1. high-resistance bio-inert cements;
2. bioactive cements that create chemical bonds with mineralised tissue; and
3. biodegradable materials that are actively involved in metabolic processes of the organism.

There are many materials that can be used for VPT procedures, the best known being mineral trioxide aggregate (MTA) and the latest-generation calcium silicatebased cements, such as EndoSequence BC RRM, Biodentine and CeraPutty. All these materials belong to the bioactive cements group.

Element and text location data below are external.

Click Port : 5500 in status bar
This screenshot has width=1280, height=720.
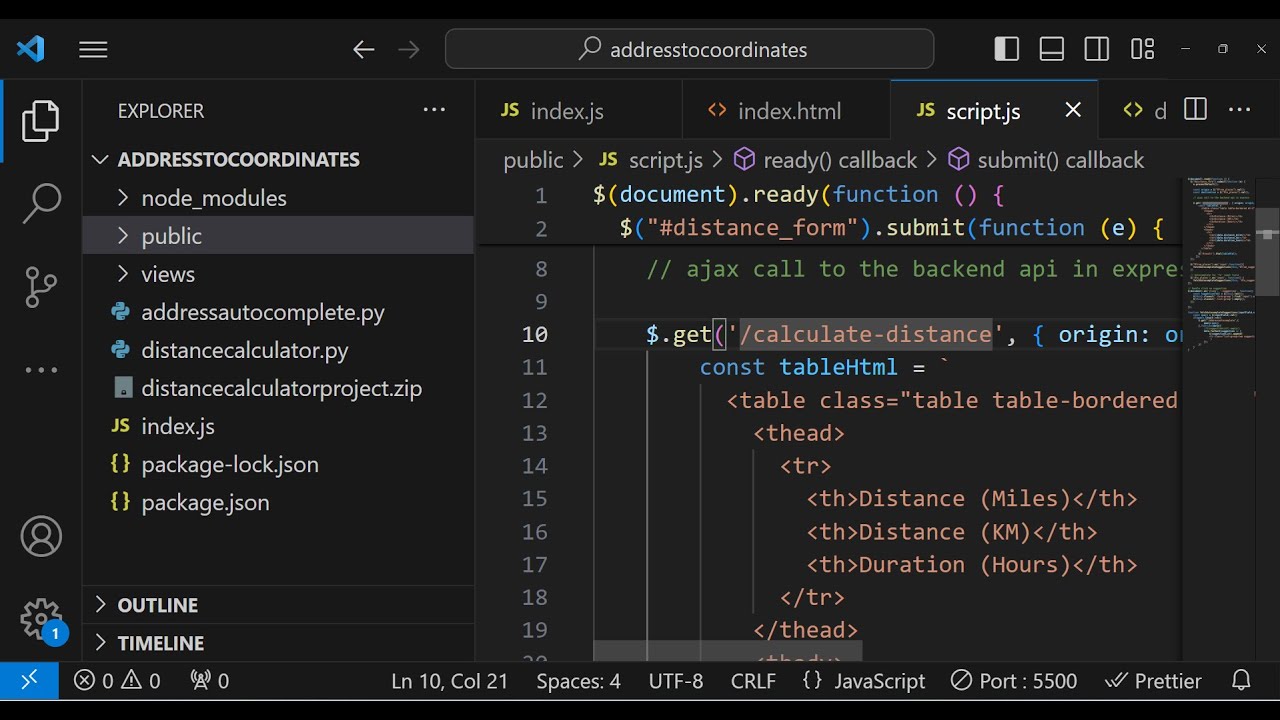1014,681
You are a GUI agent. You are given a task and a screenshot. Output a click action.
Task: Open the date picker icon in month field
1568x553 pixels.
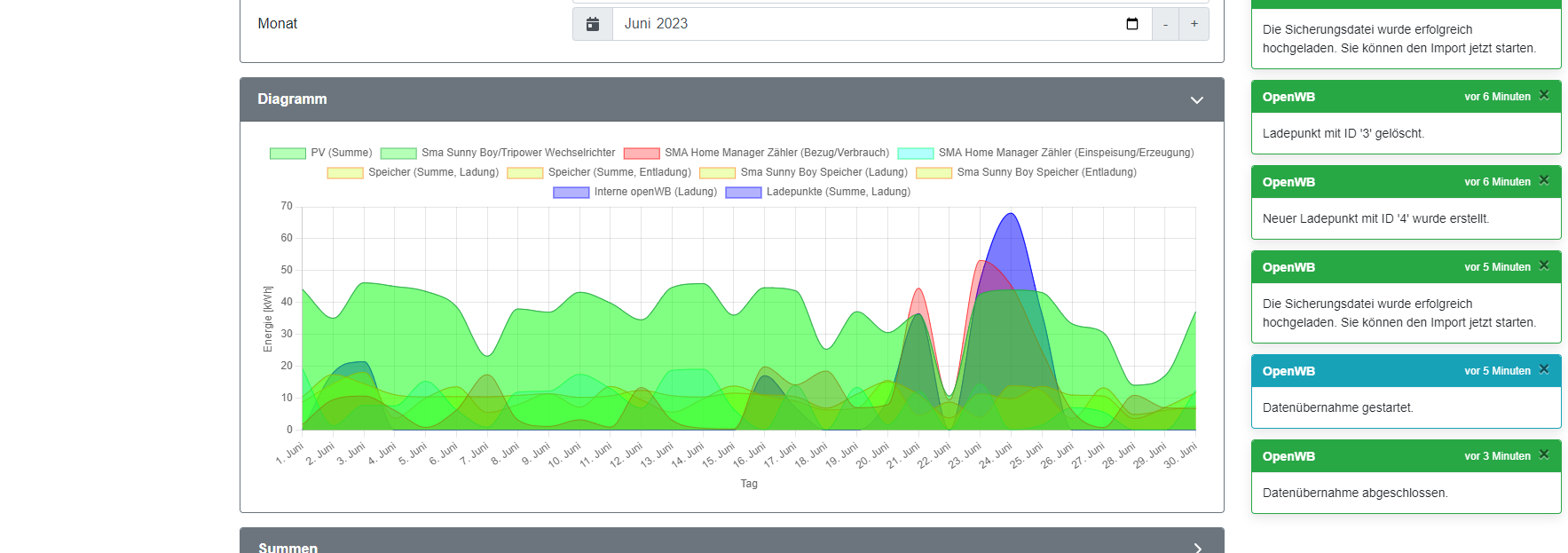[1131, 24]
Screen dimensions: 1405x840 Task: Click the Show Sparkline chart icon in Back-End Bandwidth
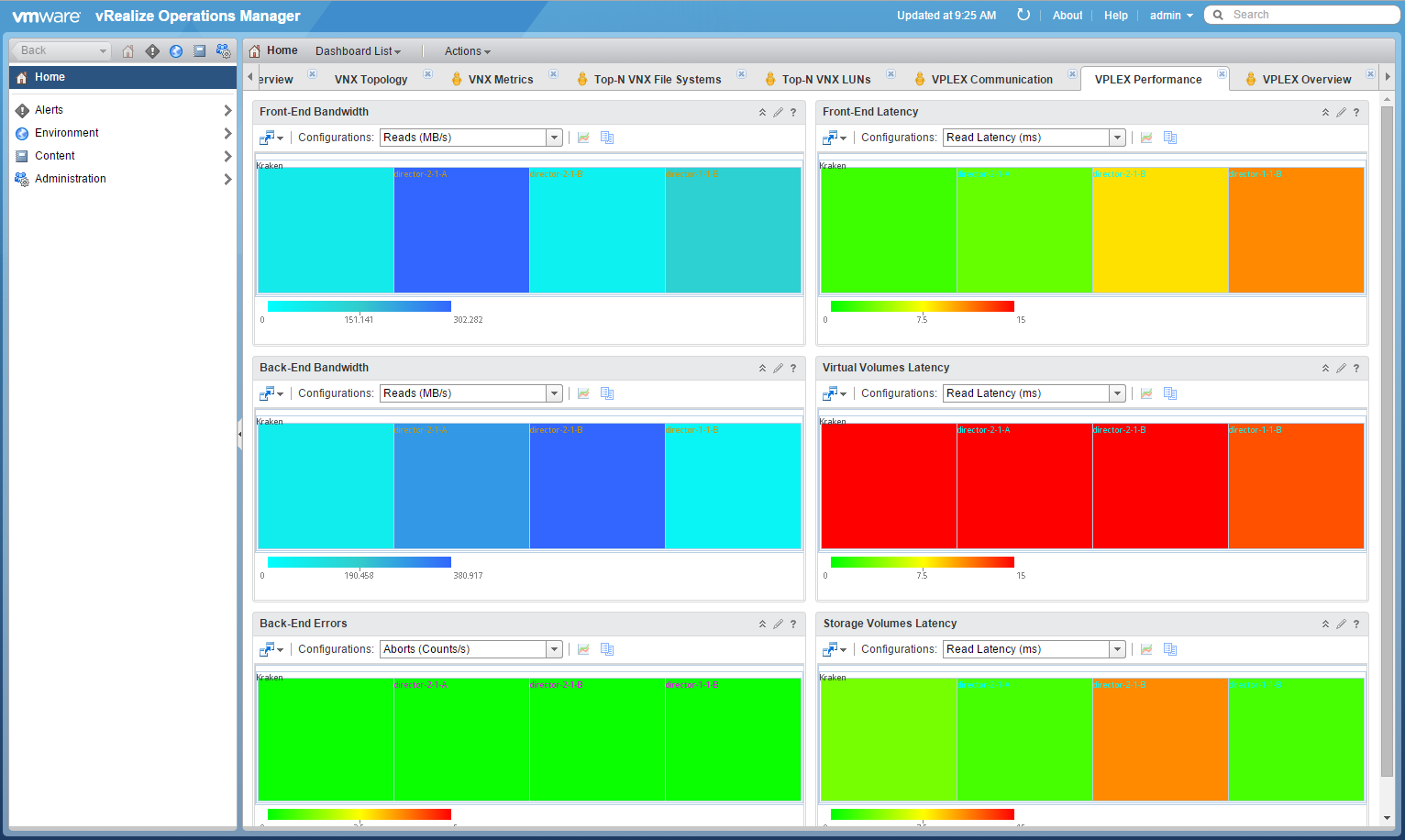tap(583, 393)
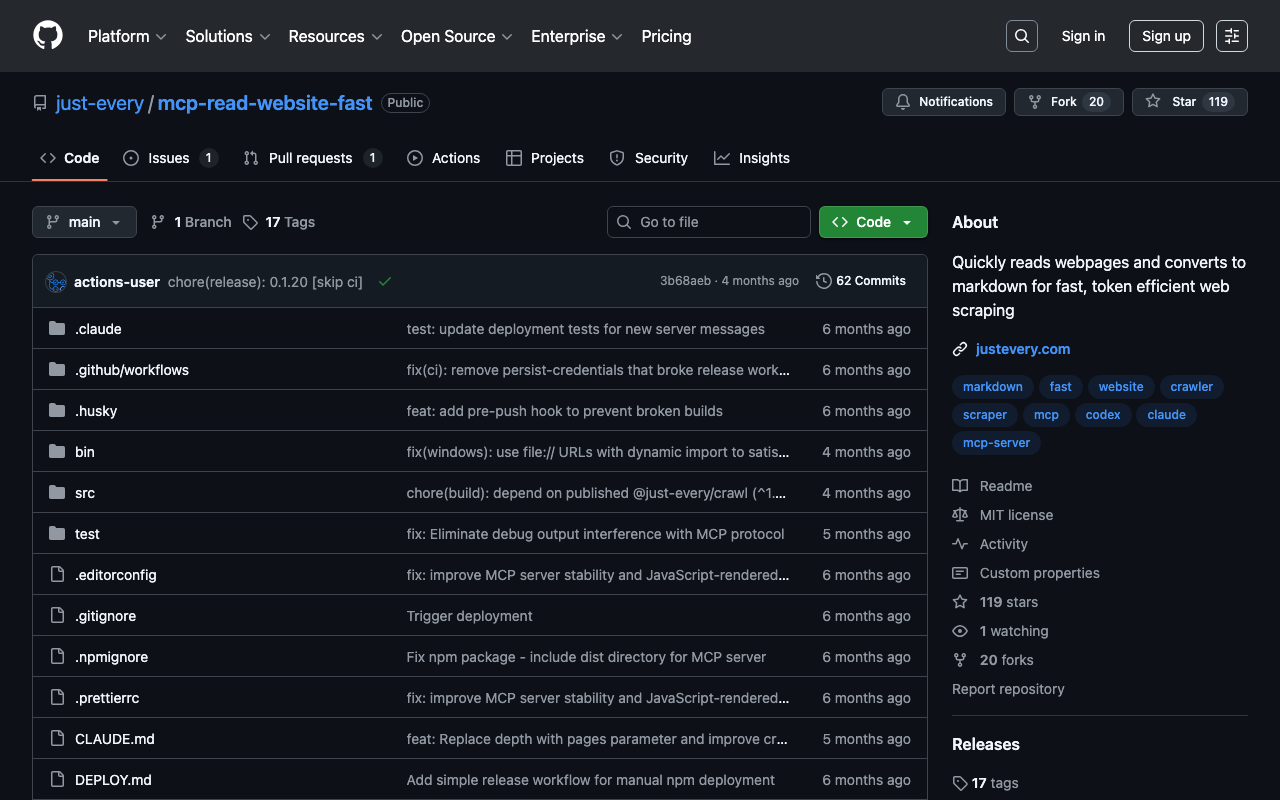The image size is (1280, 800).
Task: Click the Notifications bell button
Action: (943, 102)
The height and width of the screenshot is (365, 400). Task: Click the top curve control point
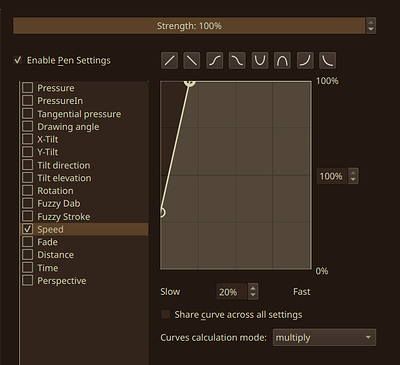click(190, 82)
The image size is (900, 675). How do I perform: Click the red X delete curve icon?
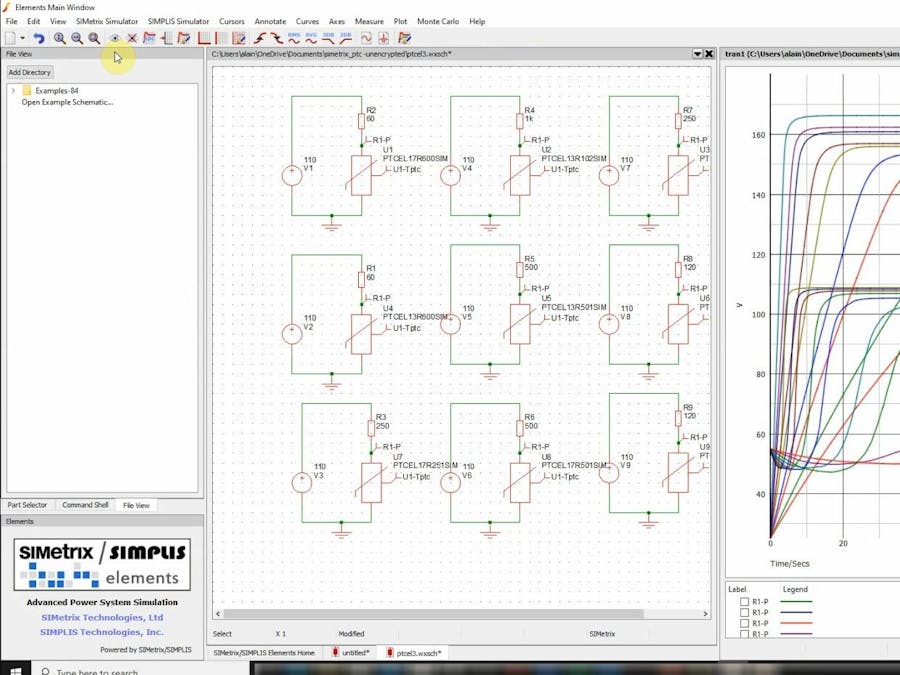point(131,38)
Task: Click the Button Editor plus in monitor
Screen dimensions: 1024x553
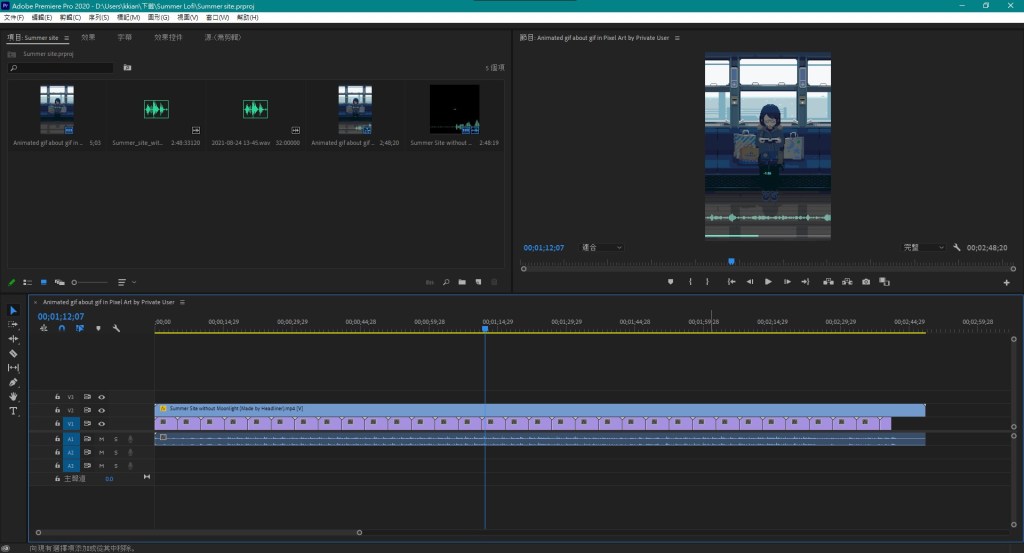Action: [x=1006, y=282]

The new generation of calcium silicate-based materials with a putty consistency share the following properties with MTA: creation of alkaline pH in the area where they are placed, biocompatibility, antibacterial capacity, release of calcium and hydroxyl ions, good margin sealing properties and insolubility in oral fluids. One of the most appreciated advantages of these materials, such as the one used in this case, is that they do not alter the colour of the tooth structure. This last property makes them the materials of choice when it is necessary to perform treatments that involve the coronal and cervical zones, such as performing pulp capping, especially in anterior teeth.

Prognosis

Establishing the right diagnosis is essential for the success of VPT. An ideal scenario is one in which the tooth to be treated is diagnosed with reversible pulpitis. It is generally accepted that a history of spontaneous pain or nocturnal pain is associated with irreversible pulp inflammation.19,20 In such cases, the success of direct pulp capping is in doubt, although some studies indicate that VPT can even be successful in such a situation. For longterm success in VPT procedures, it is extremely important to give the tooth a definitive restoration that guarantees suitable margin sealing, because this factor, together with the absence of bacterial contamination during the procedure, is among the most important aspects to be taken into account to avoid pulp inflammation developing later. The reported success rate for VPT using bioactive cements after a follow-up of up to ten years is higher than 85%, a good percentage for a dental procedure over that length of time.

Conclusion

From a completely optimistic standpoint, the ultimate aim of any dentist when carrying out a restorative or endodontic procedure should be to maintain pulp vitality and functionality of the tooth with an absence of symptoms. Based on the results reported in a number of clinical research studies, we can conclude that VPT of teeth with reversible pulpitis is a highly effective treatment option for maintaining pulp vitality.